¹Faculty of Sciences Semlalia, Department of Biology, Laboratory of Phycology PO Box 2390, 40000 Marrakech, Morocco
²Faculty of Sciences El Jadida, Department of Biology, PO Box 20, El Jadida 24000, Morocco
³CIIMAR - Center of Marine and Environmental Research, R. Campo Alegre, 823 - 4000 PORTO, Portugal
⁴Faculty of Sciences Ben M'sik, Department of Biology, Laboratory of Ecology, PO Box 7955 Sidi Othmane, Casablanca, Morocco

^*Corresponding author: Fax. : 212 44 43 74 12, E-mail sabour.brahim@ucd.ac.ma

Abstract

  The structure and abundance of phytoplankton communities were investigated during 1997 to 1999 in Oued Mellah, a shallow brackish and hypertrophic lake, with particular regard to Anabaena aphanizomenoides dynamics. Important events of algal blooms were observed mostly by the cyanobacteria Microcystis ichthyoblabe, Anabaena aphanizomenoides and Oscillatoria chlorina and by the ichthyotoxic haptophyceae Prymnesium parvum. Anabaena aphanizomenoides proliferated during late summer after the Microcystis ichthyoblabe blooms. The percentage of Anabaena aphanizomenoides of the phytoplankton biomass varied from 88 to 94 percent during bloom periods. Maximum biomass was 146 and 120 mg fresh weight l^-1 during the 1997 and 1999 summer periods, respectively.
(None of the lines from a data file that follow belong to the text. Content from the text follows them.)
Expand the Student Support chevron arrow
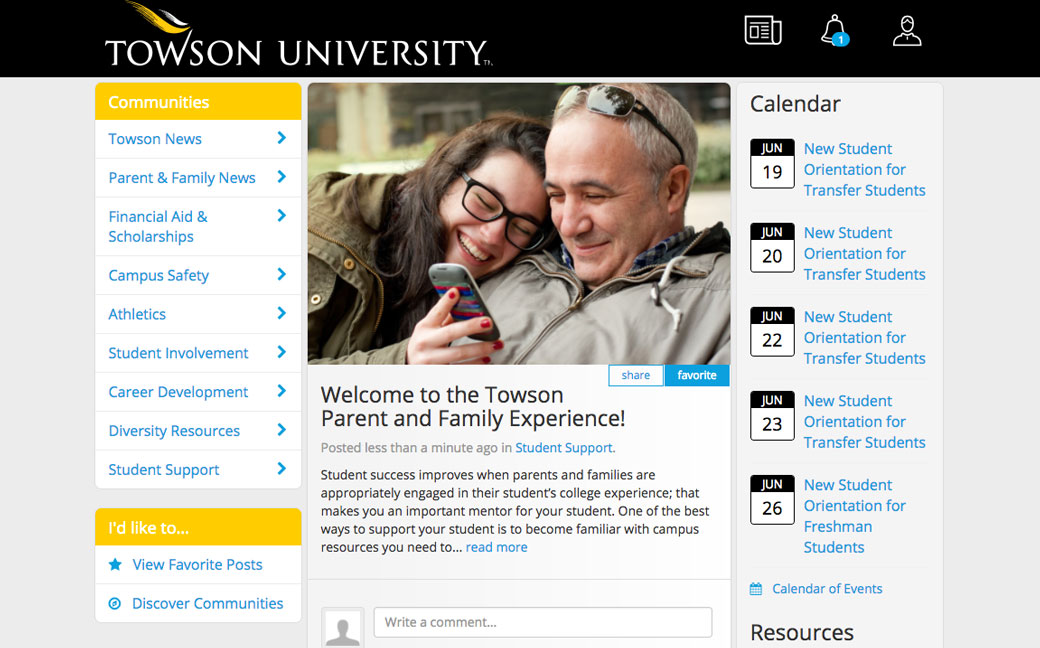The height and width of the screenshot is (648, 1040). point(281,469)
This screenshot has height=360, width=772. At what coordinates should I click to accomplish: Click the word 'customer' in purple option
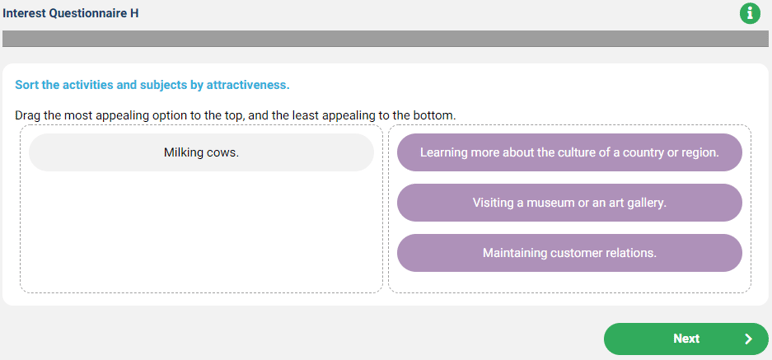pyautogui.click(x=573, y=253)
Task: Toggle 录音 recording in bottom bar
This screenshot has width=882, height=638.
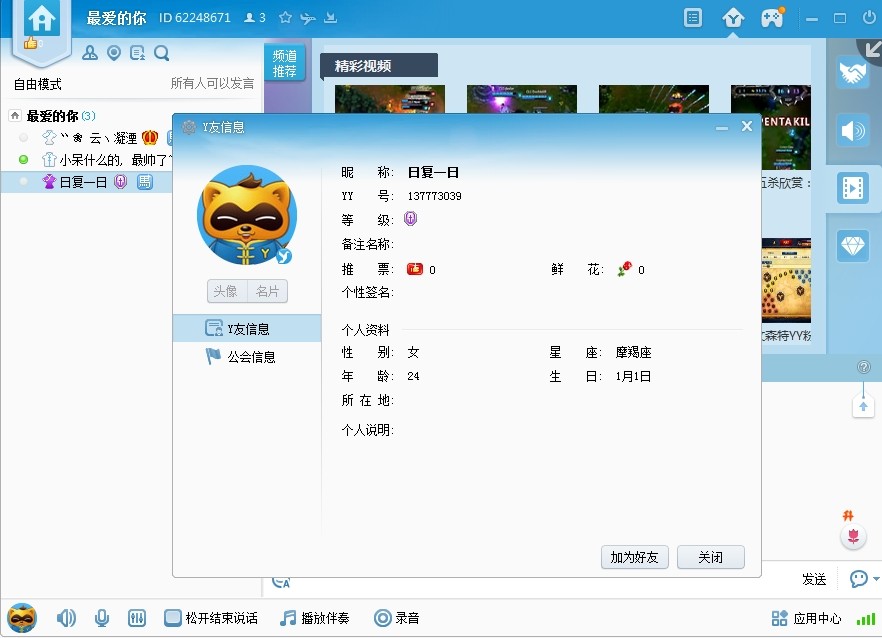Action: (396, 618)
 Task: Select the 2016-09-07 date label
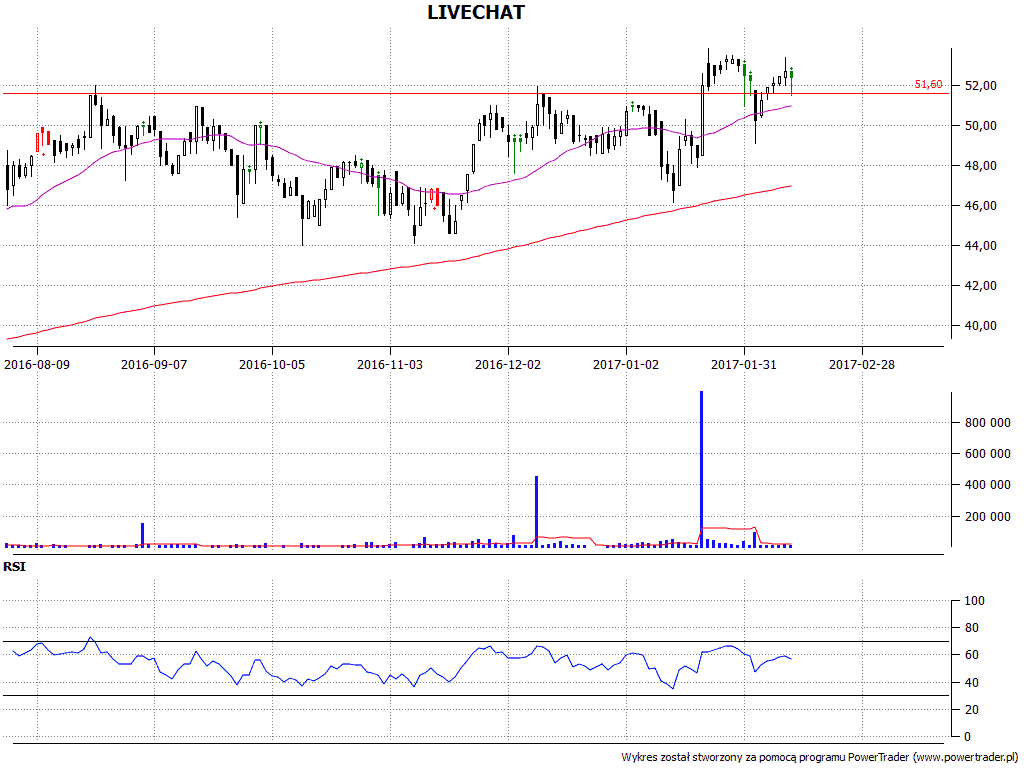(x=154, y=365)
The main environmental factors leading to the ecological success of A. aphanizomenoides were high temperature (25 - 28° C), high incident light intensities (1488 - 1912 µE m-2 s^-1), high nutrient deficiency (0 µg P-PO₄ l^-1; 0 - 0.18 mg N-NO₃ l^-1) and decrease of alkalinity (329 - 494 mg HCO₃- l^-1). The toxicity of the Anabaena aphanizomenoides bloom was evaluated by bioassays and analyses. The lethal dose₅₀ of the bloom sample tested in mice was 254 mg_DW kg^-1 body weight while toxicity (24 h LC₅₀) in the brine shrimp Artemia salina was 3.68 mg_DW ml^-1. The low microcystin content (3.28 µg g_DW^-1) determined by ELISA was not consistent with the tested bioassays and is suggestive of the presence of other toxic compounds in the bloom extracts. Four toxic fractions were separated by HPLC-PDA and identified as microcystins according to their UV spectra. The production of microcystins by Anabaena aphanizomenoides bloom was confirmed by the analysis of the isolated strain which, in Z8 medium under controlled laboratory conditions, produced three variants of microcystins, two of them being similar to those produced by the natural bloom.